Trwa ładowanie...
Notowania
Przejdź na
aktualizacja
Płatna współpraca z McDonald’s Polska

Gra o dekarbonizację. Czy rolnictwo to nasz as w rękawie?

Podziel się:

Aby Unia Europejska mogła osiągnąć neutralność klimatyczną do 2050 roku konieczna jest redukcja emisji w rolnictwie i przetwórstwie żywnościowym. Jak więc zmniejszyć ślad węglowy i nie zwiększać jednocześnie kosztów – o tym między innymi dyskutowali zaproszeni goście podczas panelu "Między dekarbonizacją a konkurencyjnością".

Gra o dekarbonizację. Czy rolnictwo to nasz as w rękawie?
(materiały partnera)

Jak zauważył Robert Tomaszewski, szef działu energetycznego Polityka Insight, który moderował panel dyskusyjny – temperatura na Starym Kontynencie rośnie dwukrotnie szybciej niż w innych częściach świata. Zjawisko to jest zauważalne od lat 80. Niesie za sobą szereg ryzyk związanych z katastrofą klimatyczną, takich jak susze, powodzie czy degradacja gleby. W efekcie rośnie presja na sektory wymagające transformacji energetycznej i dekarbonizacji, wh tym rolnictwo, przetwórstwo żywnościowe. Z raportu organizacji CDP wynika, że emisje gazów cieplarnianych z łańcucha dostaw są średnio 11,4 razy większe niż te związane bezpośrednio z działalnością firm. Dla wielu rolników te zmiany wiążą się jednak z rosnącymi kosztami i trudnościami w znalezieniu równowagi, która pozwoli na skuteczną dekarbonizację. Czy tak będzie?
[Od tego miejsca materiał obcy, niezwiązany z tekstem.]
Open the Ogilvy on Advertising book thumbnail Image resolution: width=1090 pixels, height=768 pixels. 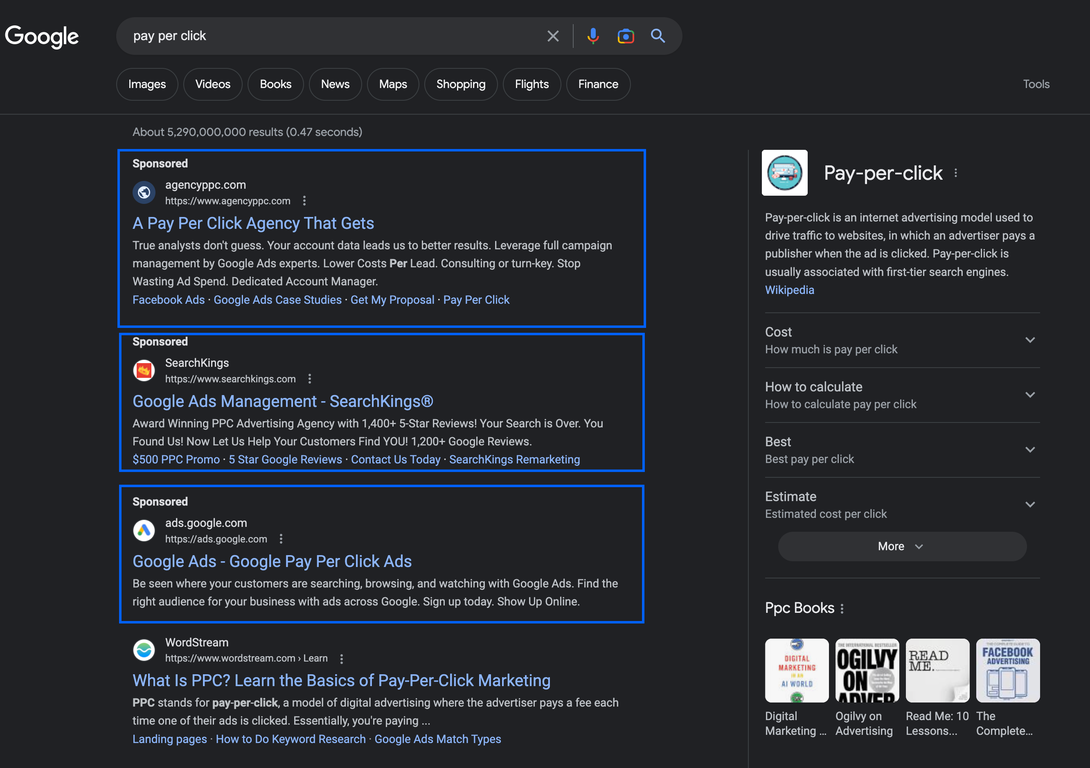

Na to i wiele innych pytań próbowali znaleźć odpowiedź zaproszenie goście – Miłosz Motyka, podsekretarz stanu w Ministerstwie Klimatu i Środowiska, Adam Nowak, podsekretarz stanu w Ministerstwie Rolnictwa i Rozwoju Wsi, Małgorzata Bojańczyk, dyrektor Polskiego Stowarzyszenia Zrównoważonego Rolnictwa i Żywności, Igor Habrajski, Supply Chain Director McDonald’s Polska oraz Artur Rytel, założyciel i prezesa Zarządu Green Holding. Organizatorem spotkania był McDonald’s Polska.

Jak prowadzić transformację energetyczną biorąc pod uwagę liczbę wyzwań, które czekają kraj na poziomie geopolitycznym, gospodarczym, rywalizacji pomiędzy wielkimi blokami, takimi jak Chiny czy Stany Zjednoczone? Jak polski rząd powinien skalibrować tempo transformacji energetycznej? To pierwsze pytania, które padły podczas panelu.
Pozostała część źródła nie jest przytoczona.